I have decided that I am going to write a book. A book is good. Things can be done with a book. There is no matter of university, location, or people; between me and writing a book. I can start yesterday. I don’t need anyone.

I already have a plot. I don’t know where it came from but my book is going to be about The Singularity and Mind Uploading.

The Singularity, as opposed to plain old singularity which was the point and state of matter before the Big Bang and also something to do with black holes, The Singularity, refers to the point when computing power becomes equal to the human mind. It is also characterised by rapid advances in technology and artificial intelligence.

The matching of the human intellect can be done a variety of ways. The first option does not rely on complete understanding of the functions of the mind, but simply recreating it neuron for neuron. This could be a complete ‘fleshy’ brain created by scanning sections of the brain with an advanced electron scanning microscope and making it piece by piece. The second involves deploying programmed nanobots into the skull that will scan each neuron, replace it with a synthetic, check the health of the individual and continue until the whole brain is replaced; this brain can then be removed and placed in a robot.
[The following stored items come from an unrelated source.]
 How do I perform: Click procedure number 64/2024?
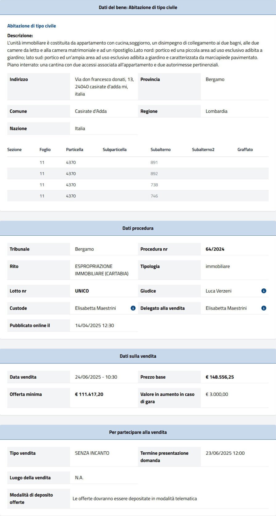215,249

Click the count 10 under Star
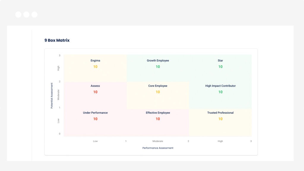click(x=220, y=67)
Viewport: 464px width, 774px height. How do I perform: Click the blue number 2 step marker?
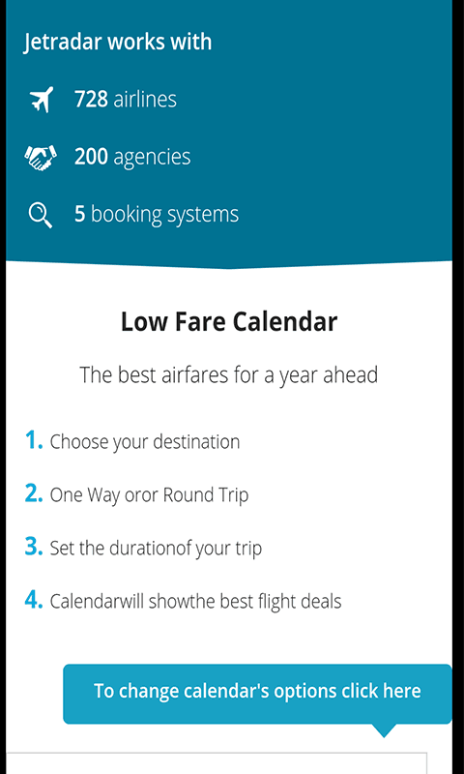34,493
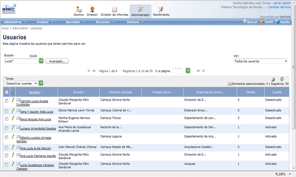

The third involves slightly more understanding of the mind, and it relies on the theory that the neurons are the ‘hardware’ of the system and thoughts are the ‘software’. This method would recreate the neural architecture in a synthetic substance and then run the thought process as a program through it.

Running close to this vein of thought is the theory that with the advent of this technology we will be able to “upload the human mind”.

The fourth option is somewhat along these lines and would require far more understanding. This method would use a computer-brain interface, rather like the Matrix. All the thoughts, feelings, memories and personality of the person (regardless of whether they were conscious of these at the time) would be converted into digital form and copied onto a digital medium such as a hard drive. The question of whether a mind could be conscious during the process is an interesting one. With the right technology these would then be able to be browsed just like anything else and even experienced or copied to a third party through the interface. We would finally be able to know exactly how another person feels and experiences the world. But of course this technology is limited by the fact that we can only recreate two of the five senses, cannot capture the thought process and do not know what sort of data output one would get from the human mind were we able to capture it.

And this is where my story begins.

The great question that seems to have eluded many people is whether this copy will be conscious or inert. If it were conscious then one gets into the question of human rights, the soul, how the mind would react to living in a computer system rather than a body, how the copy would progress as a person from its owner, how consciousnesses would interact with the controls a computer could give it, and with other consciousnesses across the internet (supposing this never became obsolete), the concept of aging or the lack thereof, resulting in immortality, being able to back up one’s mind, whether a virtual computer existence is better than reality; and the list goes on…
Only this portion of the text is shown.